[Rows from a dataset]
++++++
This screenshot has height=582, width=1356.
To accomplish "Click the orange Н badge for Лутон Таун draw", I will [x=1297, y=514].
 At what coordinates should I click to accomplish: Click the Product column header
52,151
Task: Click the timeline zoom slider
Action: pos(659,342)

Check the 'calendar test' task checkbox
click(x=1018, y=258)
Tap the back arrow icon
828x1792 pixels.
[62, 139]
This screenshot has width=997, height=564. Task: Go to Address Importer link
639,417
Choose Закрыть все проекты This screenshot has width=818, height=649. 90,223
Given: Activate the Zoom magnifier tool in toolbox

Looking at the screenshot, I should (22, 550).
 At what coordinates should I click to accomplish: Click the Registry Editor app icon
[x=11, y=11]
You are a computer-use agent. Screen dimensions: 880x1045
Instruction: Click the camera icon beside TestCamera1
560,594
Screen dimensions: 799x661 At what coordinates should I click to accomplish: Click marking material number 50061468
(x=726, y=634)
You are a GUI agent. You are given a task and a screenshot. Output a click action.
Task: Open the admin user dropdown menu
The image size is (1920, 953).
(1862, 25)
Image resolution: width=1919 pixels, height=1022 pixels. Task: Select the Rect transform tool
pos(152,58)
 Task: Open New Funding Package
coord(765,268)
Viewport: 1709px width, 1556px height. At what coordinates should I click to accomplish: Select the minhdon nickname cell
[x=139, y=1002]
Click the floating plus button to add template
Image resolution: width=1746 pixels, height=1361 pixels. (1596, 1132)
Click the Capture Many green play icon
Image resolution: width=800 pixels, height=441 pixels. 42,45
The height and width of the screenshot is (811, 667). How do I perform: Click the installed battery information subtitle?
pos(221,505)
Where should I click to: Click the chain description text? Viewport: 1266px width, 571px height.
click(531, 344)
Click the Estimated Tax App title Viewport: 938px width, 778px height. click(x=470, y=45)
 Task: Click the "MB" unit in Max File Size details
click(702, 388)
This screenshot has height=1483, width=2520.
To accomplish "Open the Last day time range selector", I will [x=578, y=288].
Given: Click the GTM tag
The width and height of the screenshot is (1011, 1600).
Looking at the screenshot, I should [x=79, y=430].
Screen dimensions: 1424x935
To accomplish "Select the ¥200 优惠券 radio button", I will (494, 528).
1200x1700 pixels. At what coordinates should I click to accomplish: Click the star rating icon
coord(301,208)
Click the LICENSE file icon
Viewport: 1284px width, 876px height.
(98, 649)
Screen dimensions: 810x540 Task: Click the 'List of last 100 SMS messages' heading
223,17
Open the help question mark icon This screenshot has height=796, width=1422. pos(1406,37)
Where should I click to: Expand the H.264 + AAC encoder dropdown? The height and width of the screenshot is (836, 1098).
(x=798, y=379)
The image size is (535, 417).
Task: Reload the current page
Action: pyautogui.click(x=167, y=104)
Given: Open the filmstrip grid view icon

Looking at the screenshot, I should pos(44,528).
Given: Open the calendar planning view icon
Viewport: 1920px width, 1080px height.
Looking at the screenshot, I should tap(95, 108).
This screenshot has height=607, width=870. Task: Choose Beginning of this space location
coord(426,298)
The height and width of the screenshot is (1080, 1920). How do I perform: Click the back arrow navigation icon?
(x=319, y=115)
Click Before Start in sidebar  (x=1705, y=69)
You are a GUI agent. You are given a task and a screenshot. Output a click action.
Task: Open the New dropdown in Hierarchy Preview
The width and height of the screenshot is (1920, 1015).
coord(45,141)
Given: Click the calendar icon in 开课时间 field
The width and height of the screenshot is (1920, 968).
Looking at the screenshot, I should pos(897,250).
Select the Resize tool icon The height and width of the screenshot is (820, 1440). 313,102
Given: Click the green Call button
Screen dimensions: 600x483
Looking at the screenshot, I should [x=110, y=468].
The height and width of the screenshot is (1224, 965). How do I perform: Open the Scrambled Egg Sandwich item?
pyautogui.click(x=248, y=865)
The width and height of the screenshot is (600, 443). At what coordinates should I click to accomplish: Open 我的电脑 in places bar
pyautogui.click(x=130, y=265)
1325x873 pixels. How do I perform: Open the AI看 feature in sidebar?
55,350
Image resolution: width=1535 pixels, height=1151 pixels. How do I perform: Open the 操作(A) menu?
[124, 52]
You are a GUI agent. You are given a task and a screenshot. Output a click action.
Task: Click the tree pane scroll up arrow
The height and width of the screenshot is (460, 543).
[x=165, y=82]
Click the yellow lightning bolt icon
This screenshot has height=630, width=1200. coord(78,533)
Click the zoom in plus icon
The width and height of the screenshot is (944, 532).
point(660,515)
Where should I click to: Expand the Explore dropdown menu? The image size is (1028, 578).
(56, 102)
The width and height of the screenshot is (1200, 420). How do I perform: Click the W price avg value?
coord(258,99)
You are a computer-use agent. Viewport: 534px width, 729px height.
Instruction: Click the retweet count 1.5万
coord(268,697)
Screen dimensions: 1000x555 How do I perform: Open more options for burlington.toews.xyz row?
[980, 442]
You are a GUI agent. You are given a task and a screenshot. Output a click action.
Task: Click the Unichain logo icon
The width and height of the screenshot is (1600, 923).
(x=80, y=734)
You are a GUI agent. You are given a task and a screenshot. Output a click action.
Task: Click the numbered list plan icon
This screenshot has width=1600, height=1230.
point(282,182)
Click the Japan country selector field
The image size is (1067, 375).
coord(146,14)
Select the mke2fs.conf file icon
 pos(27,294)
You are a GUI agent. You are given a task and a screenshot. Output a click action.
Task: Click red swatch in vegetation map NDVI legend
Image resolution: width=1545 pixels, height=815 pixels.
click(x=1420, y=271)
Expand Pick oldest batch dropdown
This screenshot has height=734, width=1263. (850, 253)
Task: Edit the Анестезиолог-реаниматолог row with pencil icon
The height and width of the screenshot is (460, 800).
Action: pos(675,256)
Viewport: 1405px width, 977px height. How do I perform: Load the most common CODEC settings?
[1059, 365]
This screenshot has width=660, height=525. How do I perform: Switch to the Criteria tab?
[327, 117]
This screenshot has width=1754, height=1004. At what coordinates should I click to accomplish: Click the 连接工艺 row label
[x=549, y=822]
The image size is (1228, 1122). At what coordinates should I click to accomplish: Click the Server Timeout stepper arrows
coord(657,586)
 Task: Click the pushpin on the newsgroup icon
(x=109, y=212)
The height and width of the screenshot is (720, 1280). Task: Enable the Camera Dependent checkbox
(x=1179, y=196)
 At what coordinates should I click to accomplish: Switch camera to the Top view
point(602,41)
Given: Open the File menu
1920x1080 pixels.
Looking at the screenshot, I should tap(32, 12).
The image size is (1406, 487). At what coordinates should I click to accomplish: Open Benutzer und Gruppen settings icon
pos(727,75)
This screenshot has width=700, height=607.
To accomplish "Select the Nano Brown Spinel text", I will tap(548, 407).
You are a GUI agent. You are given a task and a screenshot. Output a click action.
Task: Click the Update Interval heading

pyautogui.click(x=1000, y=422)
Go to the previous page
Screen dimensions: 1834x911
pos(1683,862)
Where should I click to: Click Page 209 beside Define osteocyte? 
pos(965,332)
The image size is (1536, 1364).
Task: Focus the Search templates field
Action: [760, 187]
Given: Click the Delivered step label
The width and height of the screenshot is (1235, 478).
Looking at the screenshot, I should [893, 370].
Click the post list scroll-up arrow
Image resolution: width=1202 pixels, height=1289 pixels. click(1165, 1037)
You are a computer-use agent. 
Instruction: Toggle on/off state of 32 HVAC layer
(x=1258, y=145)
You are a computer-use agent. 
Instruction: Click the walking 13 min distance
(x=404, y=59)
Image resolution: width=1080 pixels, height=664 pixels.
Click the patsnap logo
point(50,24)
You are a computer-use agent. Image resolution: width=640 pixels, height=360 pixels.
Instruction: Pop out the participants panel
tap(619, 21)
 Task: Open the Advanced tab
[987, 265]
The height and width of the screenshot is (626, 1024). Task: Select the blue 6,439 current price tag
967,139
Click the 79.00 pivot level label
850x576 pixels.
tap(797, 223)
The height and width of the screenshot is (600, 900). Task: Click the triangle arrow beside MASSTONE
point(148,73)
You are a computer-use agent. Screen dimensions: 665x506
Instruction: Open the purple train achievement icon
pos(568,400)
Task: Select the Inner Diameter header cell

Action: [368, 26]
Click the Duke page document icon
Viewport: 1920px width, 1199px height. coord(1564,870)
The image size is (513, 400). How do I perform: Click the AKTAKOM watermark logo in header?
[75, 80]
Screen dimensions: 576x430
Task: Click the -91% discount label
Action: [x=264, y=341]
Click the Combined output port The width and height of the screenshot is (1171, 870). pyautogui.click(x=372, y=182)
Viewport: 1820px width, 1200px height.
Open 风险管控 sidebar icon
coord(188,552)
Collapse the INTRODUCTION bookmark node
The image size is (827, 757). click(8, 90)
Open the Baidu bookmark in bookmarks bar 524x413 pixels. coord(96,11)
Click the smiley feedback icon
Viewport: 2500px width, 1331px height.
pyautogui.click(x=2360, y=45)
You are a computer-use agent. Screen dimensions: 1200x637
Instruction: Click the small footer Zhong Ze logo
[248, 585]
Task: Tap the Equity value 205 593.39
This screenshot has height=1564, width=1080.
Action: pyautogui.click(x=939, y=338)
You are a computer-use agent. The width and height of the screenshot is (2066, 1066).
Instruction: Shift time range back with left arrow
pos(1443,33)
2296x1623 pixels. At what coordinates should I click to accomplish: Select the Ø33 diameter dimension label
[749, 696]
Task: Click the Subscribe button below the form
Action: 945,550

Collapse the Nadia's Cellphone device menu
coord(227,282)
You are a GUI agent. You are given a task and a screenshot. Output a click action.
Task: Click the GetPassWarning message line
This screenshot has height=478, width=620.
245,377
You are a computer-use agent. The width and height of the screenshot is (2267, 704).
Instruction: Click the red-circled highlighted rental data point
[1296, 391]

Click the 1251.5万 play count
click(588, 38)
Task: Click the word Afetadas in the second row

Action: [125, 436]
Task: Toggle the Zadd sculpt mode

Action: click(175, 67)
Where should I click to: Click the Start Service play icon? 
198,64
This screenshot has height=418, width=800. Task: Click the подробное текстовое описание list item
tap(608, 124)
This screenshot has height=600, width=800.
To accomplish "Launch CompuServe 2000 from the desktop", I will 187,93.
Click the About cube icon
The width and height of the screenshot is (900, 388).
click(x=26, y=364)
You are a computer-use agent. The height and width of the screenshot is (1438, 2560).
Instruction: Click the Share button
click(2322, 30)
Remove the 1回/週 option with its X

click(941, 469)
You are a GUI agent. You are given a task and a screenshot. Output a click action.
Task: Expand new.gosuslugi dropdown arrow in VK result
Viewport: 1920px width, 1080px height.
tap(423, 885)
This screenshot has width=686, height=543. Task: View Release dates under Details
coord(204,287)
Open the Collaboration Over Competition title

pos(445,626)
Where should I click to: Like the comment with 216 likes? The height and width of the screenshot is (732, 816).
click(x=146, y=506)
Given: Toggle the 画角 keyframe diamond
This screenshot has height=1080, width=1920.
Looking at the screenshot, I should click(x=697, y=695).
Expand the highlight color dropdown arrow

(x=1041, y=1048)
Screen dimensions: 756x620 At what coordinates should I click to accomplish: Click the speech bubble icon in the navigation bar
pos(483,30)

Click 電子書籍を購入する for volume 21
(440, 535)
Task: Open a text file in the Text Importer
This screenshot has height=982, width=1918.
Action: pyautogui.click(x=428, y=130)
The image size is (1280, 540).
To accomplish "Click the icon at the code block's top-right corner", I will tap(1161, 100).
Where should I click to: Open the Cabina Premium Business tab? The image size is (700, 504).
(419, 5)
++++++
The exercise
List every line that contains the word "Importer", copying each one in full.

Completed exercise
This screenshot has width=997, height=564. Task: Go to Address Importer link
Task: Open a text file in the Text Importer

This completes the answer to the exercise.